Data for processing:
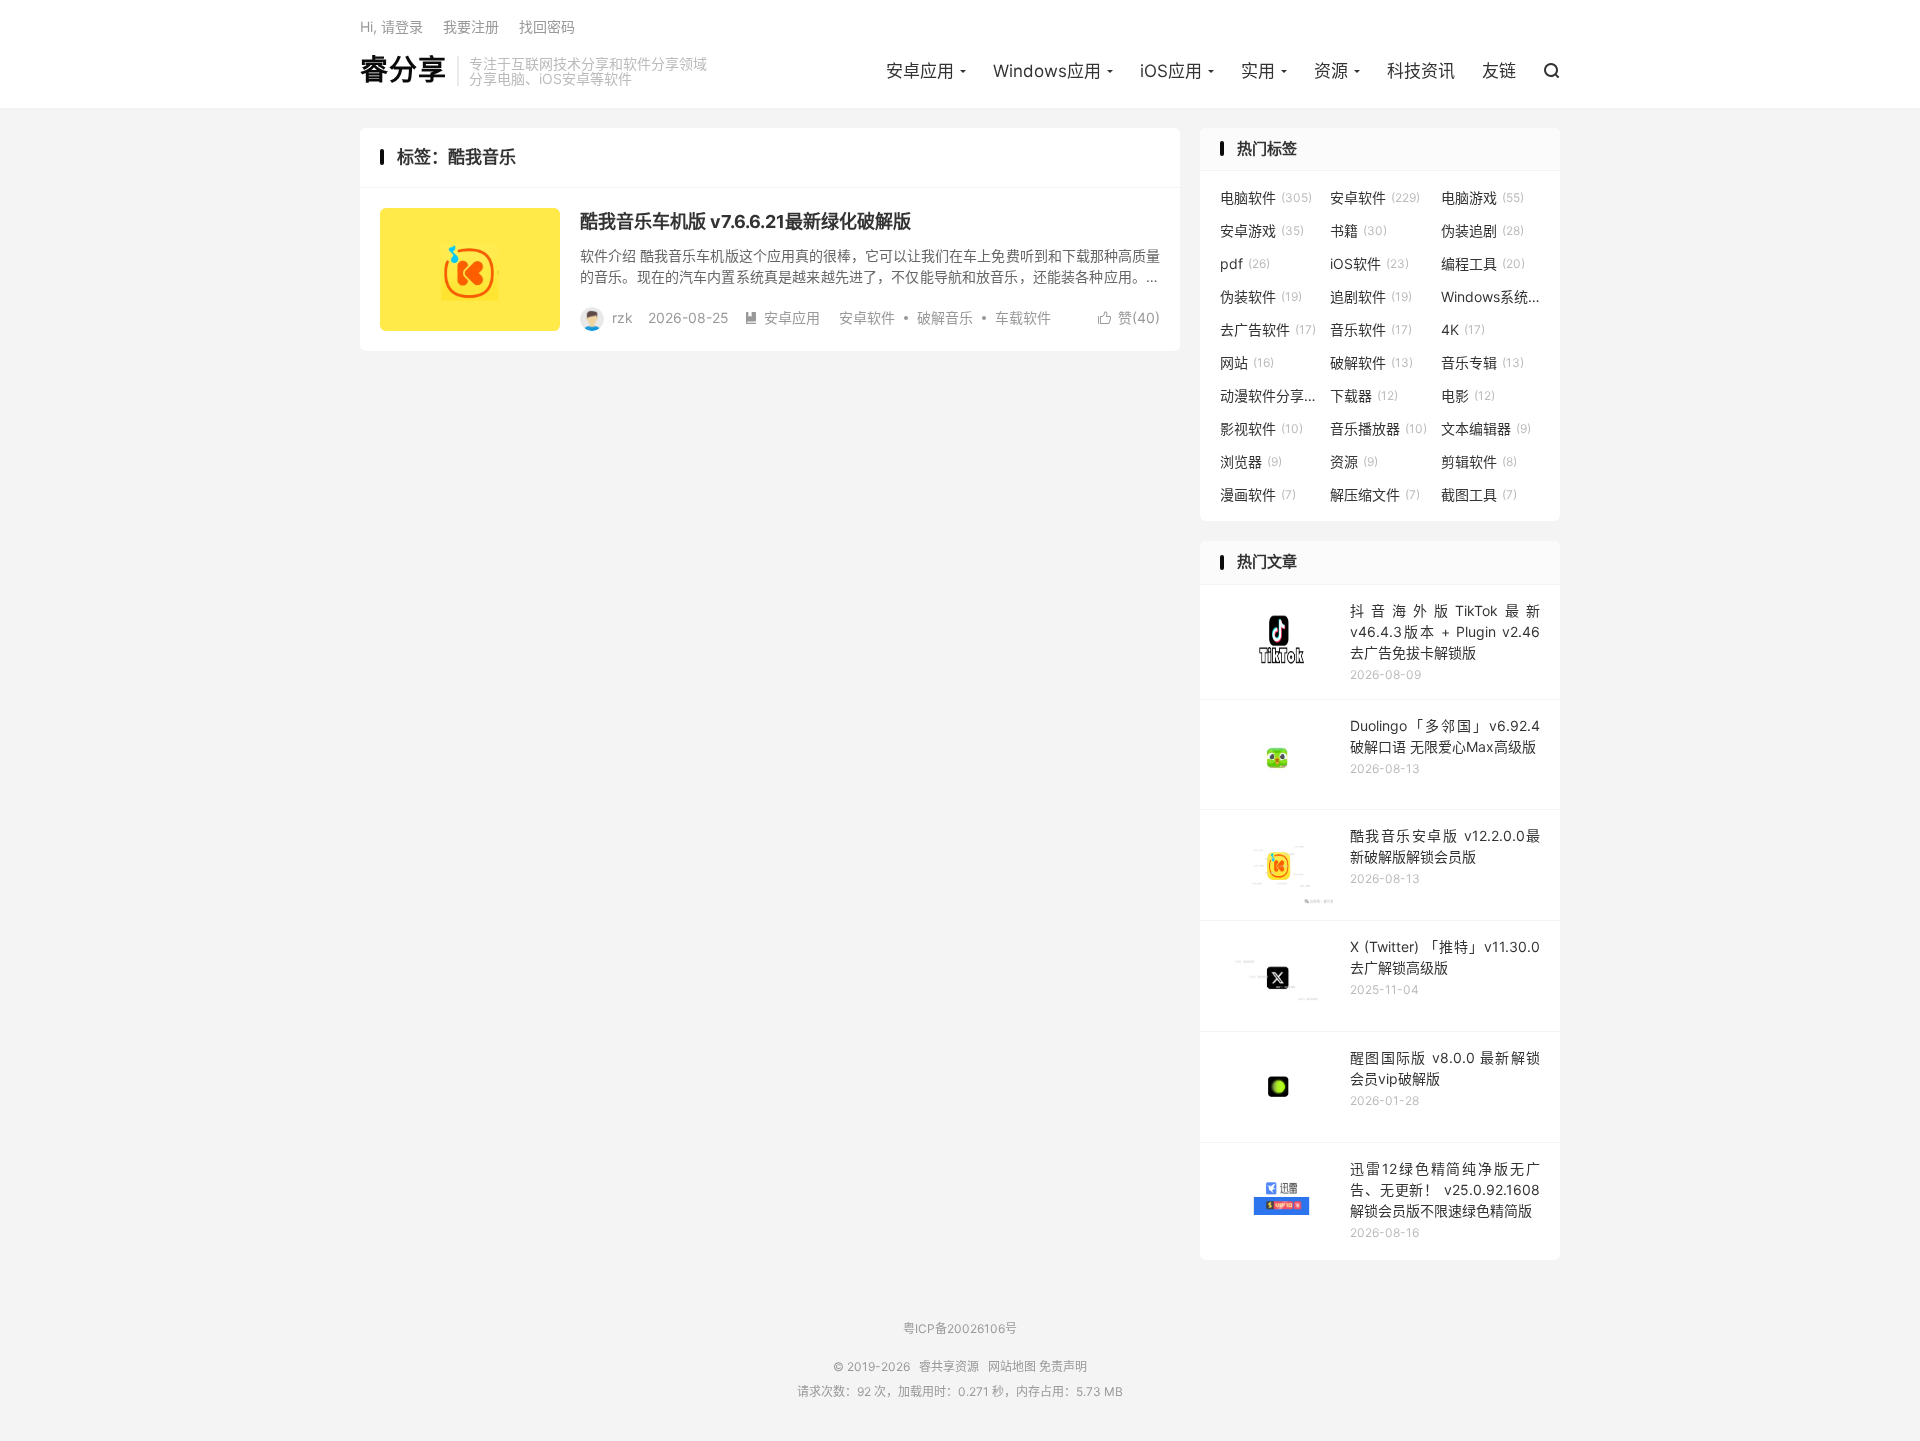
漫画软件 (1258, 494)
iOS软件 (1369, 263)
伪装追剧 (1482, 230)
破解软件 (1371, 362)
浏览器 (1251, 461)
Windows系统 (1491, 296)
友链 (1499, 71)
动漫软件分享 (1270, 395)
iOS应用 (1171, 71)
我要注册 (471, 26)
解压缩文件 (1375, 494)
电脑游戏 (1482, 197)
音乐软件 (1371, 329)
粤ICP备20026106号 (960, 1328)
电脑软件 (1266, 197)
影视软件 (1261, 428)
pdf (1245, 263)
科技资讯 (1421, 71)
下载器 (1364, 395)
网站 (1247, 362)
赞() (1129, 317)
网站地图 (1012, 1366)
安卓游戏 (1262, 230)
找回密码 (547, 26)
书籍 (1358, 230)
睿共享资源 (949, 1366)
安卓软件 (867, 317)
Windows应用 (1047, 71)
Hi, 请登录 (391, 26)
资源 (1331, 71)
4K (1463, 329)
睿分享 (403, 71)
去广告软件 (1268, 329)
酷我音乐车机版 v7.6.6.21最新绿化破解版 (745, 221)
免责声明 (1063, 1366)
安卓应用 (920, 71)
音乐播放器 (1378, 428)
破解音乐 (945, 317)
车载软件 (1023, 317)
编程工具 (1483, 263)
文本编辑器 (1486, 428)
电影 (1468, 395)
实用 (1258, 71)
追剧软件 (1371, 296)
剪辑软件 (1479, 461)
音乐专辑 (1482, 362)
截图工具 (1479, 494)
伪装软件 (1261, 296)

* * *

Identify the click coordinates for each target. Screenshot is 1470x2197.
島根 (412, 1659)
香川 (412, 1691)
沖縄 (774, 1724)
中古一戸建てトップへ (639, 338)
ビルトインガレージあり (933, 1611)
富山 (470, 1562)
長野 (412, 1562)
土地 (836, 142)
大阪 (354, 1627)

Exercise instructions: Taking the entries above, write out exactly the lines starting with the line containing "漫画软件 (1258, 494)" and going on through the line containing "安卓软件 (867, 317)", both included, and nothing else.

Response to this task:
漫画软件 (1258, 494)
iOS软件 (1369, 263)
伪装追剧 (1482, 230)
破解软件 (1371, 362)
浏览器 (1251, 461)
Windows系统 (1491, 296)
友链 (1499, 71)
动漫软件分享 (1270, 395)
iOS应用 (1171, 71)
我要注册 (471, 26)
解压缩文件 (1375, 494)
电脑游戏 (1482, 197)
音乐软件 (1371, 329)
粤ICP备20026106号 (960, 1328)
电脑软件 (1266, 197)
影视软件 (1261, 428)
pdf (1245, 263)
科技资讯 (1421, 71)
下载器 (1364, 395)
网站 (1247, 362)
赞() (1129, 317)
网站地图 (1012, 1366)
安卓游戏 (1262, 230)
找回密码 (547, 26)
书籍 (1358, 230)
睿共享资源 (949, 1366)
安卓软件 (867, 317)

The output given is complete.